Bis(benzene)chromium is the organometallic compound with the formula Cr(η6-C6H6)2.  It is sometimes called dibenzenechromium. The compound played an important role in the development of sandwich compounds in organometallic chemistry and is the prototypical complex containing two arene ligands.

Preparation
The substance is air sensitive and its synthesis requires air-free techniques.  It was first prepared by Hafner and Fischer by the reaction of CrCl3, aluminium, and benzene, in the presence of AlCl3. This so-called reductive Friedel-Crafts method was pioneered by E.O. Fischer and his students.  The product of the reaction was yellow [Cr(C6H6)2]+, which was then reduced to the neutral complex.  Idealized equations for the synthesis are:
 CrCl3  +  2/3Al  +  1/3AlCl3  +  2C6H6  →  [Cr(C6H6)2]AlCl4
 [Cr(C6H6)2]AlCl4  +  1/2Na2S2O4  →  [Cr(C6H6)2]  +  NaAlCl4  +  SO2
Using the technique of metal vapor synthesis, bis(benzene)chromium and many analogous compounds can be prepared by co-condensation of Cr vapor and arene.  In this way, the phosphabenzene complex [Cr(C5H5P)2] can be prepared.

Structure elucidation
Compounds closely related to [Cr(C6H6)2]+ had been prepared many years before Fischer's work by Franz Hein by the reaction of phenylmagnesium bromide and CrCl3.  Hein's reaction affords cationic sandwich complexes containing bi- and terphenyl, which baffled chemists until the breakthrough by Fischer and Hafner.  (Indeed, although Harold Zeiss and Minoru Tsutsui of Yale University had earlier proposed the "sandwich" structure, they were unable to convince skeptical journal referees to publish their manuscript until Fischer and Hafner's results were made known.) Fischer and Seus soon prepared Hein's [Cr(C6H5-C6H5)2]+ by an unambiguous route, thus confirming that Hein had unknowingly discovered sandwich complexes, a half-century ahead of the work on ferrocene.
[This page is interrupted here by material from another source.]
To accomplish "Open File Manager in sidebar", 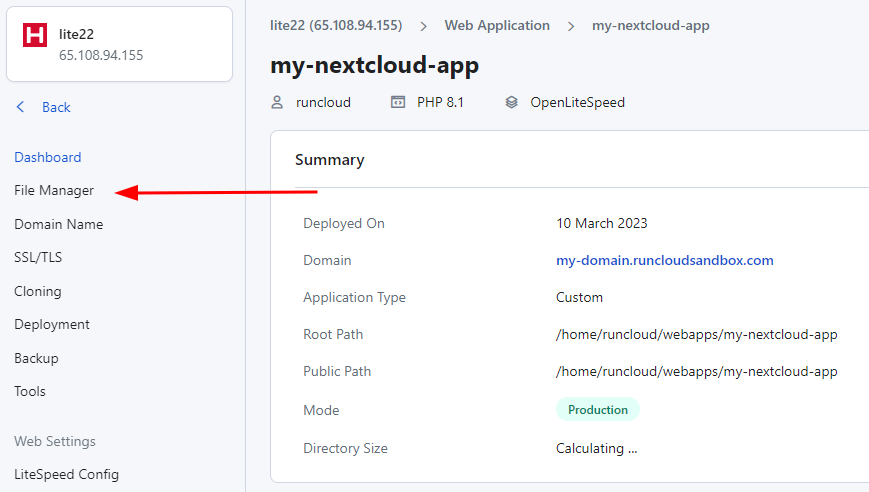I will click(x=54, y=190).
Illustrating the rapid pace of this research, the same issue of Chem. Ber. also describes the Mo(0) complex.

Reactions
The compound reacts with carboxylic acids to give chromium(II) carboxylates, such as chromium(II) acetate, which have interesting structures.  Oxidation affords [Cr(C6H6)2]+.  Carbonylation gives (benzene)chromium tricarbonyl.

The compound finds limited use in organic synthesis.